__Task prompt__:
Word for word, restate the lines of the data below between those holding "You are a GUI" and "Task: Select Copy Text in the actions menu", inclusive; pictures do not belong in the copy.

------------------------------------------------------------

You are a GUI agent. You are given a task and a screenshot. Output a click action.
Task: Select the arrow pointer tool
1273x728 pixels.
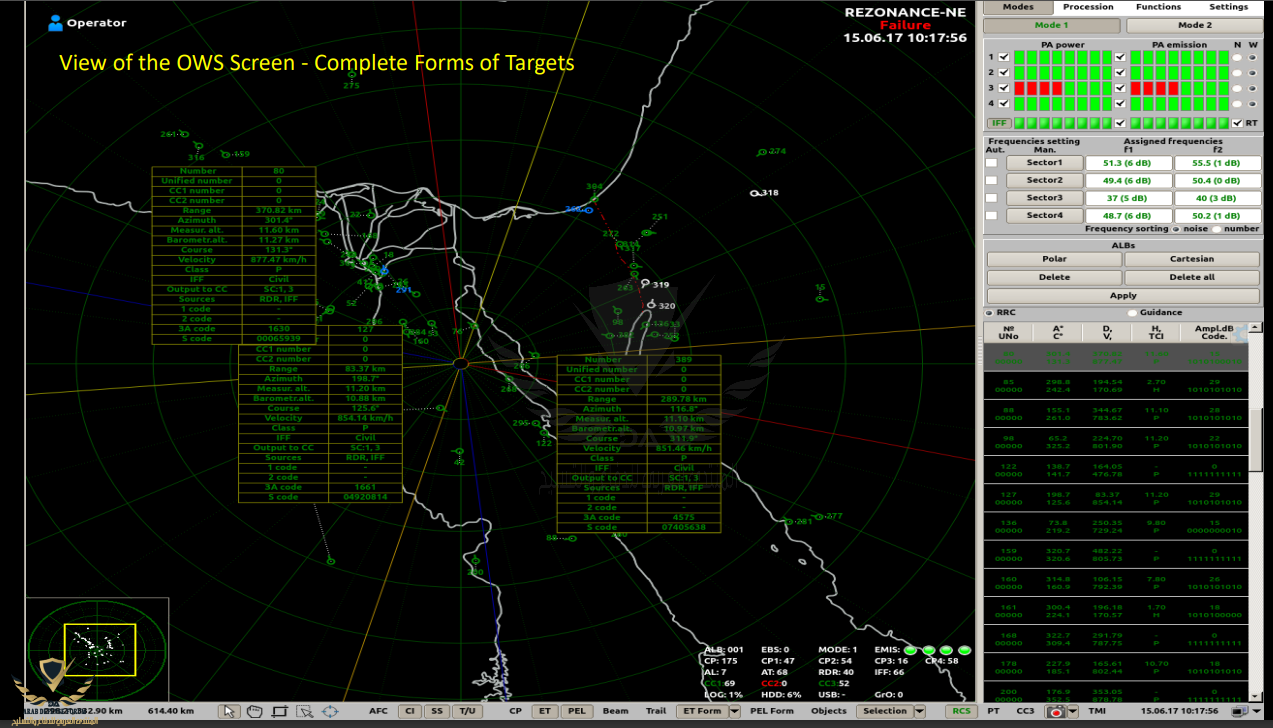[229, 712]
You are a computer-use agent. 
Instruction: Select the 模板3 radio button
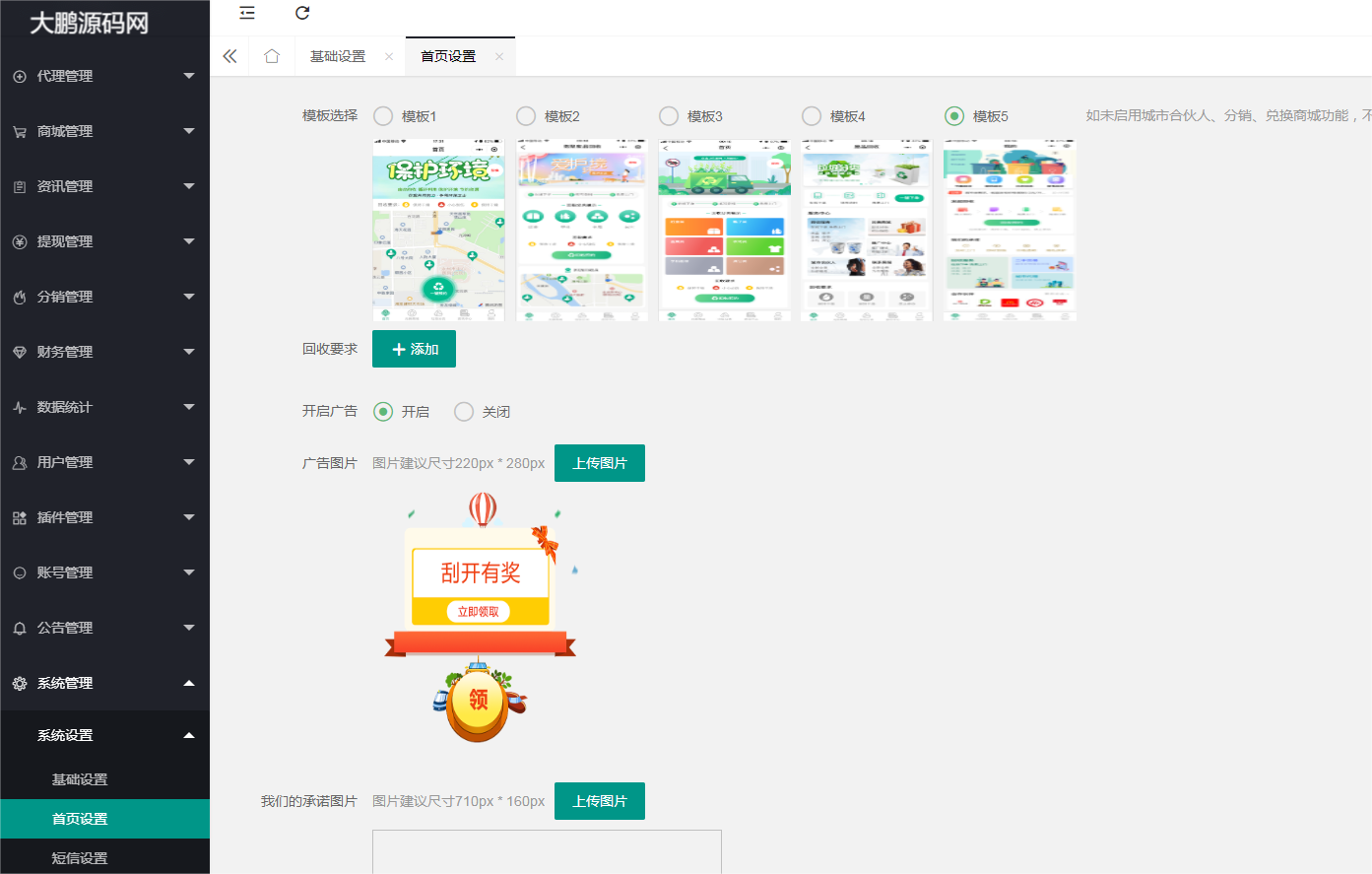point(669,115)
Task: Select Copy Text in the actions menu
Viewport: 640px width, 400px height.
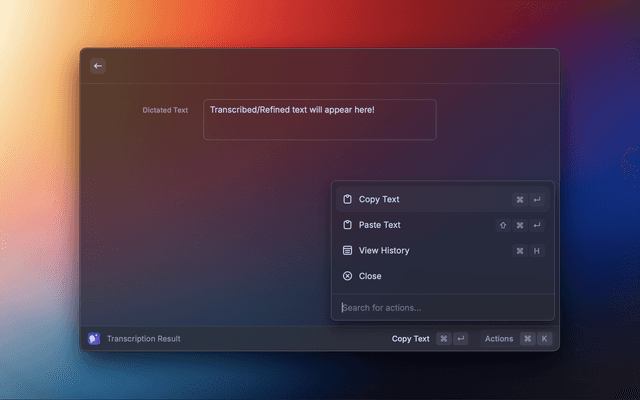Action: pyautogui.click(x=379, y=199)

------------------------------------------------------------

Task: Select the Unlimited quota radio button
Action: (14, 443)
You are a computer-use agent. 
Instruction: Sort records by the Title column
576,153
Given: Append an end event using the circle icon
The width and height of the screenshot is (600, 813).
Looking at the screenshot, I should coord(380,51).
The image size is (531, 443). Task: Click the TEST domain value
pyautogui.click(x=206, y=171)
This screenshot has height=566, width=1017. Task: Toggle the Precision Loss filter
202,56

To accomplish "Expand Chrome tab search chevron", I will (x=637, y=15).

------------------------------------------------------------

__Answer section__:
You are a GUI agent. You are given a task and a screenshot. Output a click action.
Task: Select the arrow pointer tool
1273x728 pixels.
[229, 712]
You are a computer-use agent. 
Instruction: Select the 模板3 radio button
point(669,115)
Task: Select Copy Text in the actions menu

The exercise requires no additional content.